La neige en montagne, c’est aussi un mode de vie. Et pour les sociétés agropastorales, d’abord une nécessité, comme le rappelle Alexis Metzger dans cette livraison poudreuse de la revue L’Alpe. La couche de neige, avec son pouvoir isolant, protège les cultures des effets du gel. « Le seigle peut ainsi rester douze mois en terre dans les hautes vallées, jusque vers 2 000 mètres d’altitude. » Le géographe à l’université de Lausanne évoque les très nombreux dictons qui en attestent : « Neige en janvier, blé au grenier », « Année de neige, année de fruits ». Pour les paysans, c’est une pause bienvenue, le repli sur la demeure, les liens familiaux et villageois qui se resserrent autour du poêle lors des veillées... L’artisanat - du bois notamment - la transmission des savoirs, le temps qui s’écoule en paix : « Mon pays c’est l’hiver » résume l’institutrice Aimée Bigallet en voyant ses gens prendre le soleil en milieu de journée.

Le chamois en émoi

Avec ses sabots multifonctions, notamment pourvus d’une membrane qui assure la portance sur la neige, mais aussi de ventouses qui collent aux parois rocheuses, le chamois est l’animal emblématique des Alpes et de la montagne européenne. Gracieux et aérien, son anatomie est détaillée dans le dernier numéro de la revue Salamandre, ainsi que son histoire et son caractère farouche.
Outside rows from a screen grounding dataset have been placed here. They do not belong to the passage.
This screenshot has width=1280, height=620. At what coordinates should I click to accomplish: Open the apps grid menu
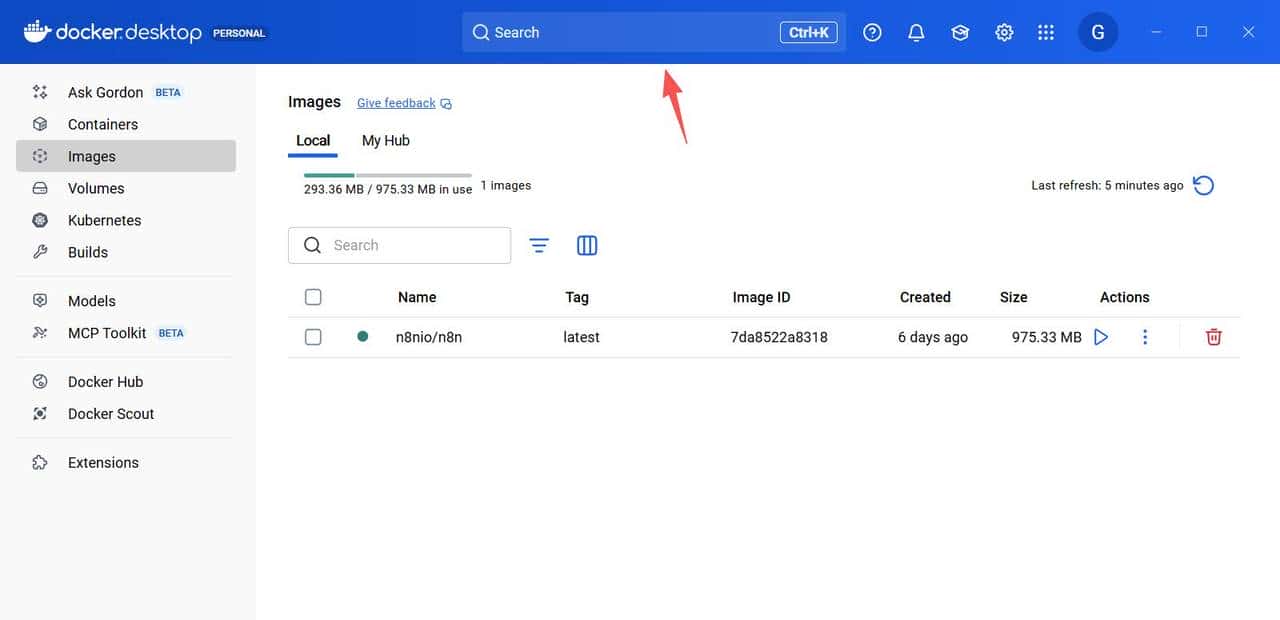pos(1046,32)

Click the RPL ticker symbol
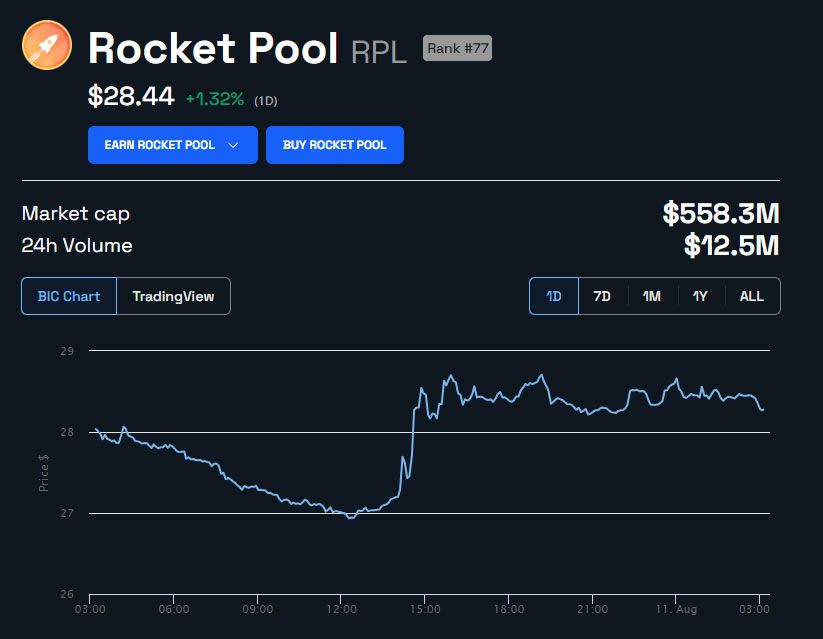[379, 52]
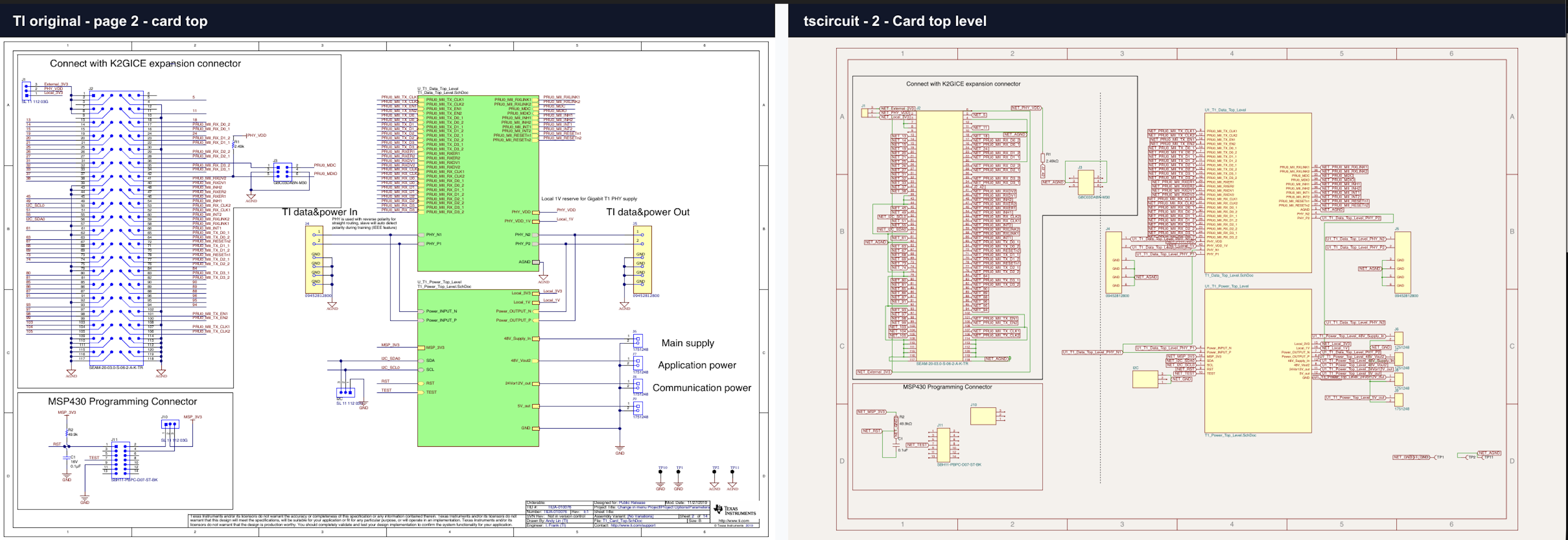Click the "Communication power" label
Screen dimensions: 1568x540
(x=702, y=388)
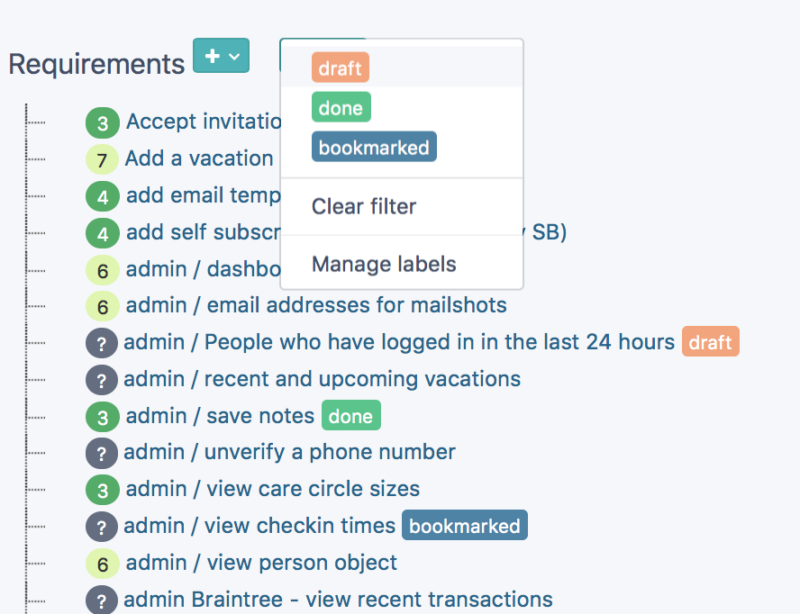Open Manage labels
800x614 pixels.
point(383,265)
Ses cuisses puissantes, avec des articulations formant des angles fermés à l’arrière et ouverts à l’avant lui confèrent « une formidable capacité de détente comparable à un ressort ». Capable de bondir sans élan jusqu’à 2 mètres de hauteur, ou à 5 mètres au-dessus du vide, il peut atteindre une vitesse de 50 km/h sur un sol accidenté. Champion de la varappe, il sait évoluer sur des pentes à 80°de verticalité, même sur des roches instables ou des schistes feuilletés, toujours grâce à ses fameux sabots. Il est issu d’une espèce de gazelle asiatique disparue il y a longtemps. Décimé par la chasse, il a fait retour et l’on en dénombre aujourd’hui environ 500 000 dans les Alpes et les massifs avoisinants, dont 80 000 en France et 180 000 en Autriche. Erik Lapied, auteur de documentaires, a suivi la saison des amours de Rupicapra, la chèvre des rochers. Il nous livre un prodigieux portfolio accompagné d’un journal de bord. Après deux heures d’attente à 2 200 m un chamois « s’exhibe avec arrogance sur les promontoires de la falaise ». Un autre mâle solitaire s’affiche. C’est le début de l’affrontement, une poursuite vertigineuse: « aucun obstacle, rocher, neige, torrent ne les arrête dans cette descente, ils sont déjà 300 m plus bas ». 

Une chute de 15 m et un atterrissage dans la poudreuse clôt la scène.